■ **原文摘錄**
# # #
文章目錄
英文原文:http://www.mongodb.org/display/DOCS/MapReduce
MapReduce在mongodb中使用主要做為批處理資料和彙總操作,比較像Hadoop,所有的輸入來自一個結合,所有的輸出到一個集合,更像是傳統關聯式資料庫中的group彙總操作,mapreduce是一個很有用的工具在mongodb中。
在mongodb中索引和標準的查詢很大程度上依賴於map/reduce,如果你在過去使用過CouchDB ,注意couchdb和mongodb是很大不同的,mongodb中的索引和查詢更像是mysql中的索引與查詢。
map/reduce 是mongodb的一個命令介面,特別是用在集合的輸出操作上效果更佳,map和reduce函數通過javascript來編寫,然後在伺服器中執行,命令格式文法如下
db.runCommand( { mapreduce : <collection>, map : <mapfunction>, reduce : <reducefunction> [, query : <query filter object>] [, sort : <sorts the input objects using this key. Useful for optimization, like sorting by the emit key for fewer reduces>] [, limit : <number of objects to return from collection>] [, out : <see output options below>] [, keeptemp: <true|false>] [, finalize : <finalizefunction>] [, scope : <object where fields go into javascript global scope >] [, jsMode : true] [, verbose : true] });
Map-reduce增量
如果你要處理的資料不斷增大,那麼你使用map/reduce有很明顯的優勢,但是這樣你只能看到總的結果,不能看到每次執行的結果;map/reduce操作主要採取以下步驟:
1. 首先運行一個任務,對集合操作,並輸出結果到一個集合。
2. 當你有更多的資料的時候,運行第二個任務,可以使用選項進行過濾資料。
3. 使用reduce output 選項,通過reduce 函數歸併新的資料到一個新的集合。
# # #
■ **資料摘錄**
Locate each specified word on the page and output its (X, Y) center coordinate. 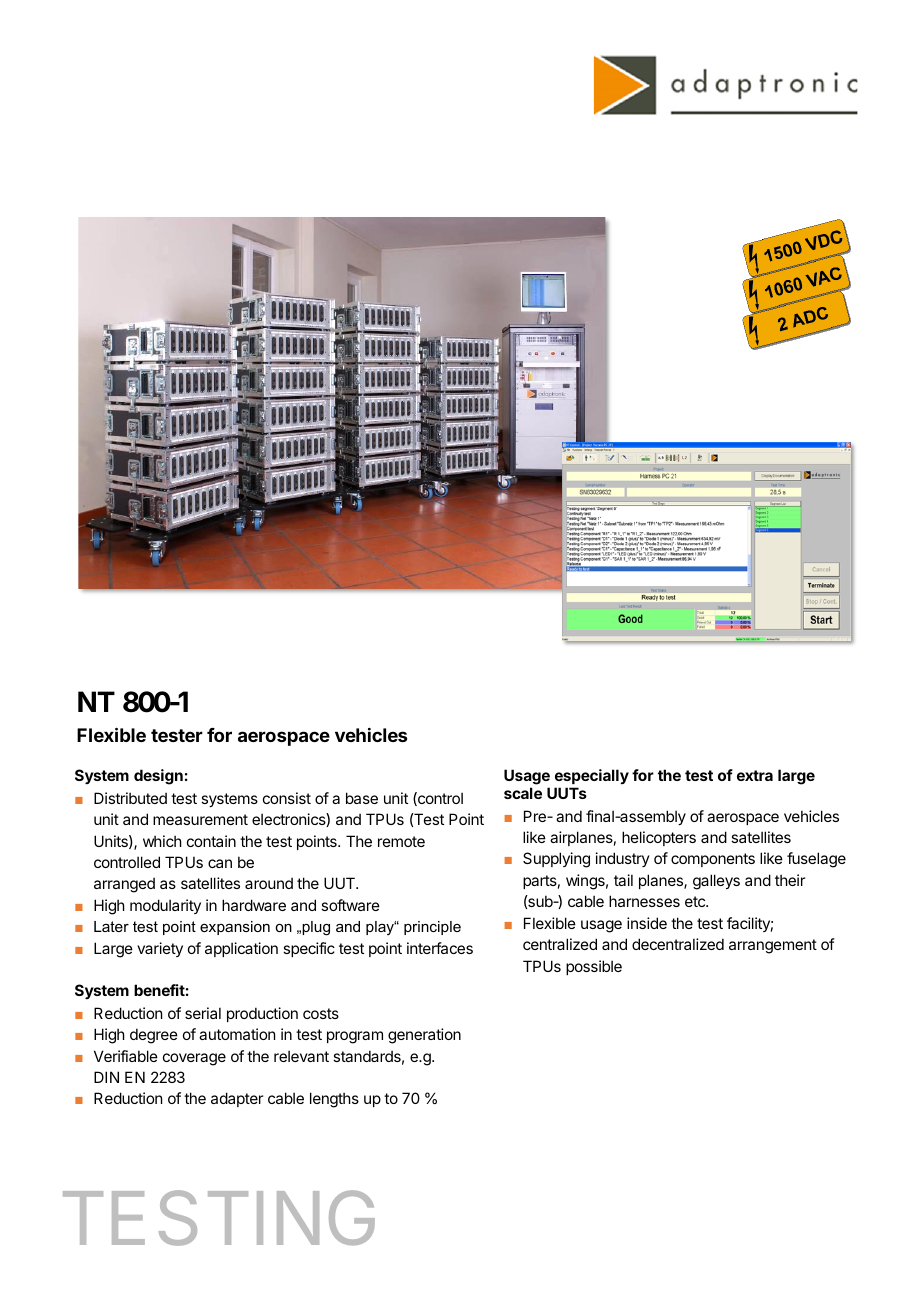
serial (203, 1013)
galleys (716, 882)
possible (594, 967)
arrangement (773, 946)
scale (523, 793)
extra (755, 775)
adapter (237, 1099)
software (350, 905)
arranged (124, 885)
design (158, 777)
# # #
■ **練習說明**
根據原文摘錄,map和reduce函數是用什麼語言編寫的?

■ **練習結果**
用JavaScript編寫。